Archive for the Category » Data science «

Thursday, September 07th, 2017 | Author:

Loved to talk about “Data Quality” at the Second Data Science MeetUp Twente on Responsible Data Analytics. Thanks to Susan Kamies of MoneyBird and Sven van Munster of Green Orange for organizing the event.
[Slides on Slideshare] [2nd Data Science MeetUp Twente]

Tuesday, May 10th, 2016 | Author:

After a guest lecture in the second year module “Data:From the Source to the Senses“, I was asked to organize a data wrangling workshop. After a short introduction and a demonstration of TriFacta, the data wrangling tool that I proposed them to use, I let them work on data from the university’s timetabling system for compliance checking, exploration, or trend analysis purposes, or their own data that they found for their self-chosen data visualization project in the module. After the workshop, I asked who would use Trifacta in their project and a majority of the hands went up. Most of them were using Excel for their data wrangling tasks before that. Quite a success for Trifacta that the majority of the students were convinced of its value and strengths after just a 1.5 hour workshop.

I also like to share two example cases of the students that came up and that I found most convincing.

Example case 1:
One group of students found some data that had six columns of the form “Male A”, “Female A”, “Male B”, “Female B”, “Male C”, “Female C”. They wanted to reshape this into a form that had two rows per original row, one for “Male” and one for “Female”, with both a column for “Gender”, three columns “A”, “B”, and “C”, and all the values in the other columns duplicated. We of course recognized it as a case for unpivot, but not a trivial one, because we needed to unpivot two sets of three columns at the same time! We achieved it by first nesting the three columns for both “Male” and “Female”, then doing the unpivot, and then unnesting the result. Some rename-ing of columns, some replace-ing of values, and dropping of irrelevant columns inbetween and done … for the whole data set! This particular group of students was quite impressed by this feat.

Example case 2:
Another group of students found data on countries that they wanted to use for a kind of network analysis. The data included 6 columns with up to 6 languages that were spoken in those countries. For the network analysis, they wanted to reshape this data into a form with one row per combination of countries where the same language was spoken. Obviously, they were at a loss how to achieve that. As a database-person myself, I recognized this as a self-join on language. What we did was first unpivot on the six language columns to obtain 6 rows per country, one for each language. For countries with less than 6 languages, some of the rows had an empty cell in the new “Language” column. They were easily dropped with a few clicks. Then we generated the resulting data set to have the file twice. The we did a join with the other file on their respective “Language” columns. As you can imagine, this particular group was also quite impressed that this could be achieved in a matter of a few minutes for the whole data set.

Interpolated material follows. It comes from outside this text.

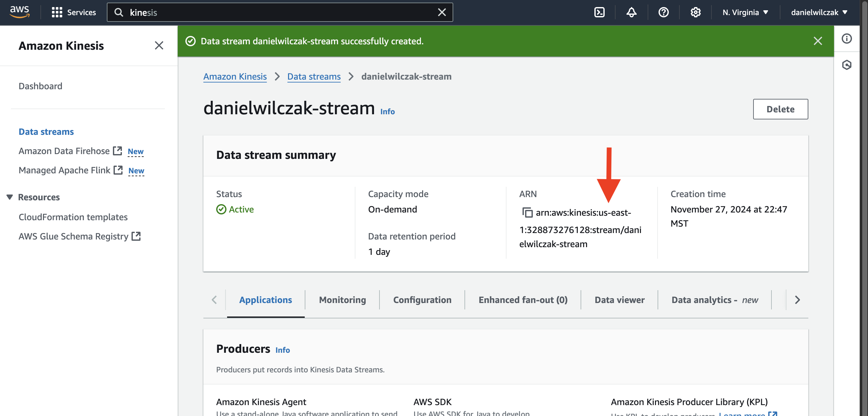Copy the stream ARN with copy icon
868x416 pixels.
point(527,212)
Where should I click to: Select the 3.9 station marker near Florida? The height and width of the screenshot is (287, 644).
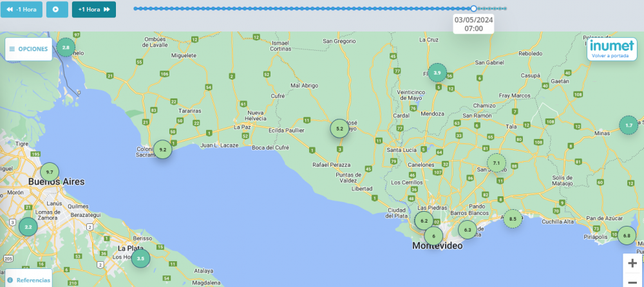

One must know that these students typically do not have much programming or database experience. But with the suggestions made by Trifacta, possibly modifying the commands behind these suggestions a bit, they were quickly able to do their own wrangling without any instruction beforehand. In my opinion, this suggests that the tool is suitable for a wide audience of not-that-technical users that need to do data-driven analyses.

Another observation I want to make is about data quality. Trifacta throws it in your face that your data is dirty (which is a good thing!). There are histograms above all columns as well as a bar indicating the amount of trustful (green), suspicious (red), and missing (black) values. I have seen no case of a data set, that didn’t have red and black parts for one or more columns. Of course, there are data quality problems! Always! So, I think it is very good that this is so in-your-face making users aware that their data is dirty and they need to do something about it to make their visualizations and analytic results reliable. I often use the term responsible analytics: a data scientist should know about data quality problems in their data and how the affect the results (and be open and tell you about it). Furthermore, the functionality and suggestions for data cleaning are quite good. I use the ETL tool Pentaho data integration, aka Kettle, in another course, but I definitely think that Trifacta is better for detecting and solving data quality problems (as well as for doing such transformations as above).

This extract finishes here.